Published: 2012-10-26

Total Pages: 253

ISBN-13: 3642305857

DOWNLOAD EBOOK

This book offers a practical approach to the world of diagnostic ultrasound. It has been structured in a reader-friendly, case-based format that makes it easy and enjoyable to learn the basics of the applications and interpretation of ultrasound. Each case includes illustrations, descriptions of the imaging findings, and technical details and serves to identify the essential imaging features of the pathology under consideration, thus assisting the reader in the diagnosis of similar cases. The book is divided into 17 short chapters that review the most important areas of ultrasound application and also document the latest advances in the use of contrast and interventional ultrasound. The authors treat every topic from a “how to do it” perspective with the aim of imparting their wide experience in use of the technique. This book forms part of the Learning Imaging series for medical students, residents, less experienced radiologists, and other medical staff.

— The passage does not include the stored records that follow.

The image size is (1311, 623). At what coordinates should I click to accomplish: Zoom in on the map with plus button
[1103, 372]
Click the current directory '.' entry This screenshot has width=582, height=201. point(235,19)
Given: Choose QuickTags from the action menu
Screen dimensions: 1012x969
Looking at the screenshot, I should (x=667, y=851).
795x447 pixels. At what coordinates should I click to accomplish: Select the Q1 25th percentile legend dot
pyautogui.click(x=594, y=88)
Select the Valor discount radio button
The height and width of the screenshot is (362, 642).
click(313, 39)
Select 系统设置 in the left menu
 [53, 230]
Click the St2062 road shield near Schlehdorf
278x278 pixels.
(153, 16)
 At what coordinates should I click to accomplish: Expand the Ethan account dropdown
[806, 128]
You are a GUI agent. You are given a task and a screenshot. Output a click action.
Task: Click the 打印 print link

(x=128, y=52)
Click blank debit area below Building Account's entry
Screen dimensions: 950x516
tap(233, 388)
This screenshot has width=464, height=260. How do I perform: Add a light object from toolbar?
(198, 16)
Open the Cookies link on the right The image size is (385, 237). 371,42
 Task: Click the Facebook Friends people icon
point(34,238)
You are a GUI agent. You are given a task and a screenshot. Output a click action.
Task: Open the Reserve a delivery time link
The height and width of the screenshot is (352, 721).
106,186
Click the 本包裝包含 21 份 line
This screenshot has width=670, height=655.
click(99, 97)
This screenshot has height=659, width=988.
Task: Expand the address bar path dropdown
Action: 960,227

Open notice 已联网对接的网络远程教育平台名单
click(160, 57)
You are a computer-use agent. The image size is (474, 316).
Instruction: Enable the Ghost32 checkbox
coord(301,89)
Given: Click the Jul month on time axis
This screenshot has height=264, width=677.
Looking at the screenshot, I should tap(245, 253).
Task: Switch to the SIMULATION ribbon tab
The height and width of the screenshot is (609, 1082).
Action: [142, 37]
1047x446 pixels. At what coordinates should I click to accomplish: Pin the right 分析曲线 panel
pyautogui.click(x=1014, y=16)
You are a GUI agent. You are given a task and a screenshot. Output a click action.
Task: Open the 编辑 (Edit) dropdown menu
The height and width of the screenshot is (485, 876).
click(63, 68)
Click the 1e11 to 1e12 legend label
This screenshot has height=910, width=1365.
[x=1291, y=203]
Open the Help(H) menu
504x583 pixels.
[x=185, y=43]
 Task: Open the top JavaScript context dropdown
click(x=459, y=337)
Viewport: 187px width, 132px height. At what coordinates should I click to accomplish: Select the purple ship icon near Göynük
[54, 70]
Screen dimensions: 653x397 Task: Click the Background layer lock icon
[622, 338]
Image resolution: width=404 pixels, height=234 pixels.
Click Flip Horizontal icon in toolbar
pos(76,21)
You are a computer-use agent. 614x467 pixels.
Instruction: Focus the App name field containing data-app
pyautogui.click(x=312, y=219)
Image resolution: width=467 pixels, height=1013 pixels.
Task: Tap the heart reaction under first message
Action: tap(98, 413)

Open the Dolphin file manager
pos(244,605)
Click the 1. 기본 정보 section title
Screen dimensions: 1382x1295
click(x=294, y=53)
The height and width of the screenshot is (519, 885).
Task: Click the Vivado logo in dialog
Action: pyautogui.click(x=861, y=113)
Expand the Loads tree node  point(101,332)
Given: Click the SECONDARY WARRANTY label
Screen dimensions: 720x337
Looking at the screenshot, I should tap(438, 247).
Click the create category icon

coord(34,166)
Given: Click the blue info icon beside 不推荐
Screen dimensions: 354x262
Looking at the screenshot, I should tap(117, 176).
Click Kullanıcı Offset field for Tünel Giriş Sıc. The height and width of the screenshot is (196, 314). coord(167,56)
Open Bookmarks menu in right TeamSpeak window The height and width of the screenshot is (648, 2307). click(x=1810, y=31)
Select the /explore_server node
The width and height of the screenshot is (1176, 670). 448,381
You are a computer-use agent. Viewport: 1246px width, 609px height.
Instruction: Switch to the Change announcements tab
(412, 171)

Introduction to Diagnostic Radiology

Introduction to Diagnostic Radiology

Author: Khaled Elsayes

Publisher: McGraw Hill Professional

Published: 2014-11-22

Total Pages: 702

ISBN-13: 0071802312

DOWNLOAD EBOOK

A practical clinically relevant introduction to diagnostic radiology Introduction to Basic Radiology is written to provide non-radiologists with the level of knowledge necessary to order correct radiological examinations, improve image interpretation, and enhance their interpretation of various radiological manifestations. The book focuses on the clinical scenarios most often encountered in daily practice and discusses practical imaging techniques and protocols used to address common problems. Relevant case scenarios are included to demonstrate how to reach a specific diagnosis. Introduction to Basic Radiology is divided into ten chapters. The first two chapters provide basic information on various diagnostic imaging techniques and control agents. Each of the following chapters discuss imaging of specific organ systems and begin with a description of the imaging modality of choice and illustrates the relevant features to help simplify the differential diagnosis. You will also find important chapters on pediatric radiology and women's imaging. Unlike other introductory texts on the subject, this book treats diagnosis from a practical point of view. Rather than discuss various diseases and classify them from the pathologic standpoint, Introduction to Basic Radiology utilizes cases from the emergency room and physician's offices and uses a practical approach to reach a diagnosis. The cases walk you through a radiology expert’s analysis of imaging patterns. These cases are presented progressively, with the expert's thinking process described in detail. The cases highlight clinical presentation, clinical suspicion, modality of choice, radiologic technique, and pertinent imaging features of common disease processes.